● The problem: The required output is all lines below that contain the word "each".

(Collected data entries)
____
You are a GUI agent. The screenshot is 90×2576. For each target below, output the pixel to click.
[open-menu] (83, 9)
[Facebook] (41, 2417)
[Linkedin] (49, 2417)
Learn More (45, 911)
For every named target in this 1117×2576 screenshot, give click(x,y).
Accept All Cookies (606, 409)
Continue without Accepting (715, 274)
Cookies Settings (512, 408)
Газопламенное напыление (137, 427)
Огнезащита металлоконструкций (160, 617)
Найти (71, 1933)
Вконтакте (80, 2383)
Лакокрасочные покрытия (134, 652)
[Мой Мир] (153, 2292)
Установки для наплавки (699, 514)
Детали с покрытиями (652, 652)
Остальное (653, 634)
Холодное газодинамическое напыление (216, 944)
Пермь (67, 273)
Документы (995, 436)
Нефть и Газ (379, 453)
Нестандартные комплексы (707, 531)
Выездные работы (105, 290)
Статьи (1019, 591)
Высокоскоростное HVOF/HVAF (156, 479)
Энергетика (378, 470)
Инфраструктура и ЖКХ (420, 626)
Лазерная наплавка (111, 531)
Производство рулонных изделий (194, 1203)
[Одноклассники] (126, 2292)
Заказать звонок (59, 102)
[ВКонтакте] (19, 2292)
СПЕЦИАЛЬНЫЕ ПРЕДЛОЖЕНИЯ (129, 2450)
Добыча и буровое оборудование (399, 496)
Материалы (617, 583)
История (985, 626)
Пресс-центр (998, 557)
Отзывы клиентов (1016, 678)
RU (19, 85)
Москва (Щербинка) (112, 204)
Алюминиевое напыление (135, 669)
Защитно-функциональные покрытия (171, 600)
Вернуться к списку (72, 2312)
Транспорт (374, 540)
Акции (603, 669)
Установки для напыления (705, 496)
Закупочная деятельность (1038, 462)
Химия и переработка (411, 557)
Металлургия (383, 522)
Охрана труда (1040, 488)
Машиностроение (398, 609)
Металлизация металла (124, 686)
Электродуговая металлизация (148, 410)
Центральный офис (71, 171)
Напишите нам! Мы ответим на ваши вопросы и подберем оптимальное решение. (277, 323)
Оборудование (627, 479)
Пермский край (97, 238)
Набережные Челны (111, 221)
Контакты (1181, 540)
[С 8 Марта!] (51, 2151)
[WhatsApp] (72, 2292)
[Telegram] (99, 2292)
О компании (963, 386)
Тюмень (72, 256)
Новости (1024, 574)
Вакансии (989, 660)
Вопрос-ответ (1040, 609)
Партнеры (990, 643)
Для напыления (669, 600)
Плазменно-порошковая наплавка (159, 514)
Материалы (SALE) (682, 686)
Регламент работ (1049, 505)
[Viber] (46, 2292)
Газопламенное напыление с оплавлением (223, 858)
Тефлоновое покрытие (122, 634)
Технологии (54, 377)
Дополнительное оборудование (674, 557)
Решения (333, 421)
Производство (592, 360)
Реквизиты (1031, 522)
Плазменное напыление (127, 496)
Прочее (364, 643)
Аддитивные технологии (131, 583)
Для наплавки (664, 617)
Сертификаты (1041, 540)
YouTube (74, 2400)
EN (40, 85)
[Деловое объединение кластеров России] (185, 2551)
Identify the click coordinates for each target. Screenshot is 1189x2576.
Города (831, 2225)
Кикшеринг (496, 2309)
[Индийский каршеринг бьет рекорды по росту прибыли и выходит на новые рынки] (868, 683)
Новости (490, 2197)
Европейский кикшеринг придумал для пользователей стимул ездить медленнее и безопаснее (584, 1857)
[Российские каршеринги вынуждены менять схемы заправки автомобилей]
____
● Reply to the exercise:
You are a GUI agent. The screenshot is 90×2576. For each target below, output the pixel to click.
Identify the click coordinates for each target. Screenshot is 1189x2576.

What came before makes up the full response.